Transplantation of Human Amniotic Mesenchymal in the Treatment of Focal Cerebral IschemiaXue-Guang Zhang1*, Fang Li1, 2, Zong-Ning Miao3, Yun-Yun Xu 4, Shi-Ying Zheng5, Ming-De Qin1 and Yan-Zheng Gu1
- *Corresponding Author:
- Xue-Guang Zhang
Institute of Medical Biotechnology
Soochow University, Jiangsu Province Key Laboratory of Stem Cells
No. 1 Shixin, Street Canglang District
Suzhou, 215007, China
E-mail: [email protected]
Received date February 18, 2012; Accepted date June 20, 2012; Published date June 22, 2012
Citation: Zhang XG, Li F, Miao ZN, Xu YY, Zheng SY (2012) Transplantation of Human Amniotic Mesenchymal in the Treatment of Focal Cerebral Ischemia. Anat Physiol S3:001. doi:10.4172/2161-0940.S3-001
Copyright :© 2012 Zhang XG, et al. This is an open-access article distributed under the terms of the Creative Commons Attribution License, which permits unrestricted use, distribution, and reproduction in any medium, provided the original author and source are credited.

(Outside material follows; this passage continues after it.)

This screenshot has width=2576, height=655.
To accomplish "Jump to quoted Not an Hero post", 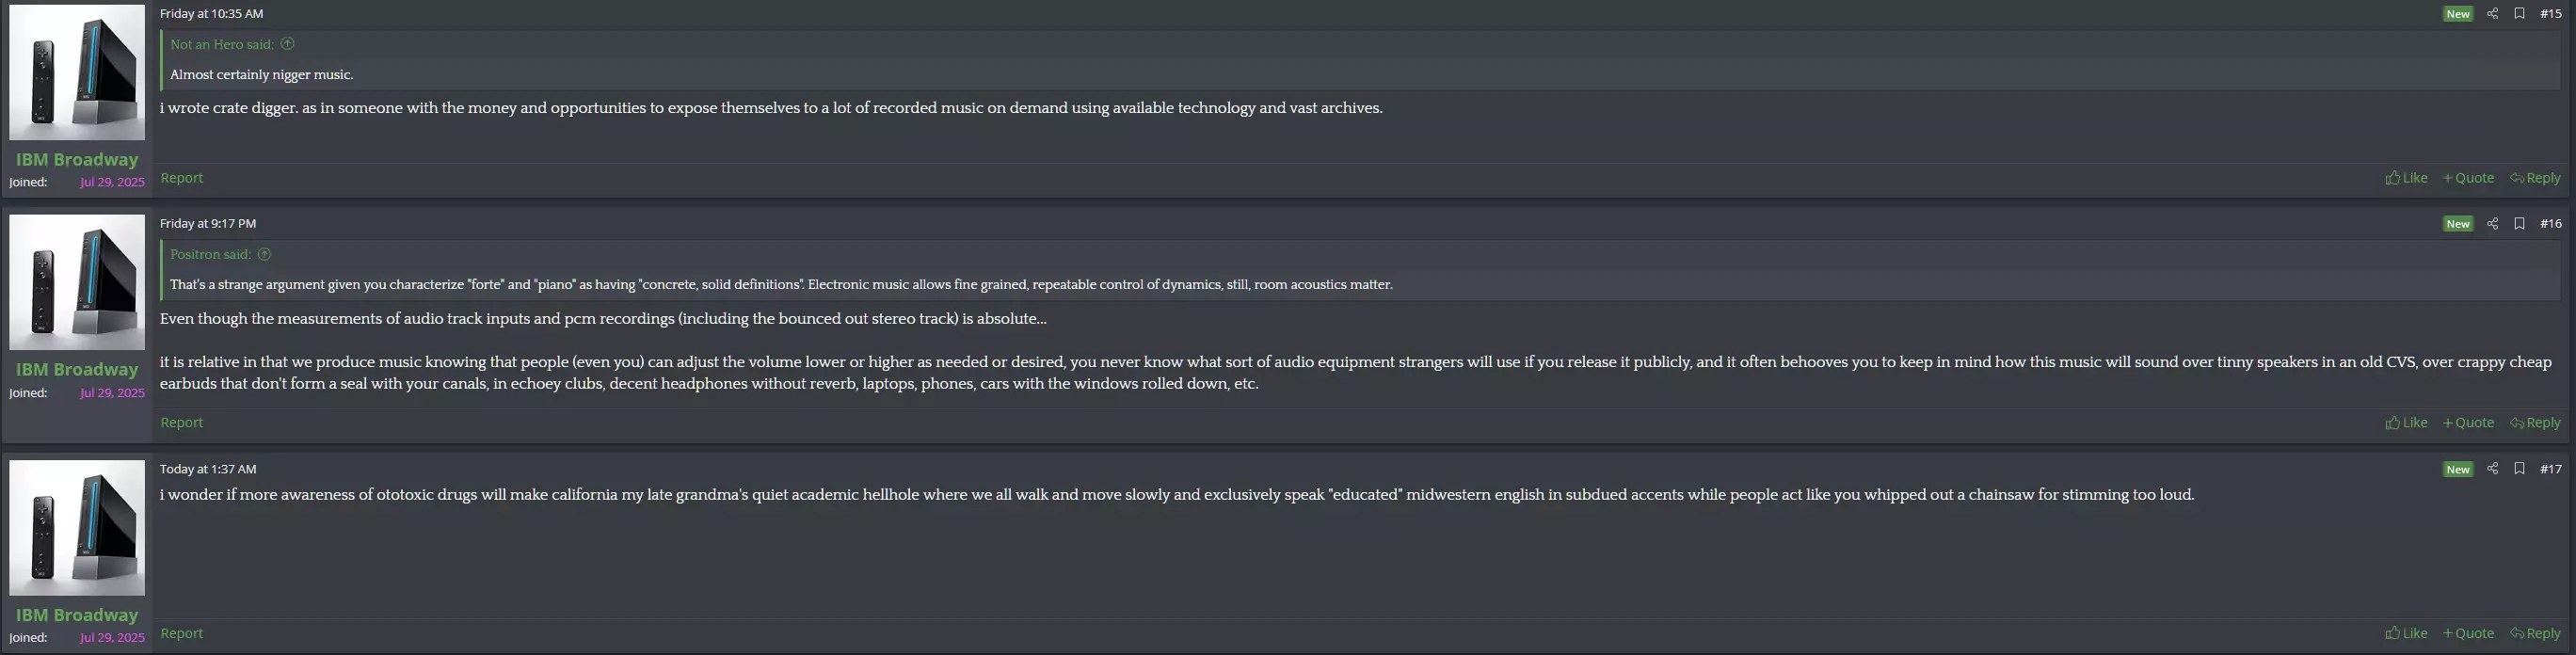I will (287, 44).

This study examined the potential of human amniotic mesenchymal (hAMSC) transplantation in repairing neurological deficits in an experimental focal cerebral ischemia model. Following isolation of hAMSC, growth characteristics and surface antigen expression was observed. Butylated hydroxyanisole (BHA) was used to induce the cultured cells into neuron-like cells, identified by immunocytochemistry. The suture model was used to induce focal cerebral ischemia in the rats, which were subsequently randomly divided into experimental and control groups for treatment with BrdU-labeled hAMSCs or PBS, respectively. Neurological deficits were assessed after transplantation using the Neurological Severity Scores, Beam Balance Test, and Elevated Body Swing Test. Eight weeks later rat brain tissue was processed for hematoxylin-eosin staining and BrdU immunohistochemistry, and survival and spatial distribution of transplanted hAMSCs. hAMSCs proliferated in vitro, and neuron specific enolase expressed in neurons and glial fibrillary acidic protein in astrocytes. The focal ischemia model resulted in varying degrees of left limb hemiplegia accompanied by the right side of Horner’s sign. When examined 1, 3, 6 and 8 weeks later, significant recovery in the neurological behavior was detected in the rats treated with the hAMSC transplantation compared to the control (P<0.01). BrdU-labeled hAMSCs were concentrated near the graft site and surrounding areas, in some cases migrating towards the ischemic lesion. Local gliosis and lymphocytic infiltration were not detected. hAMSC exhibit great potential for proliferation, and can be induced to differentiate into NSE-expressing neuron-like cells following treatment with BHA. Moreover, hAMSC transplantation may improve neurological symptoms after focal cerebral ischemia.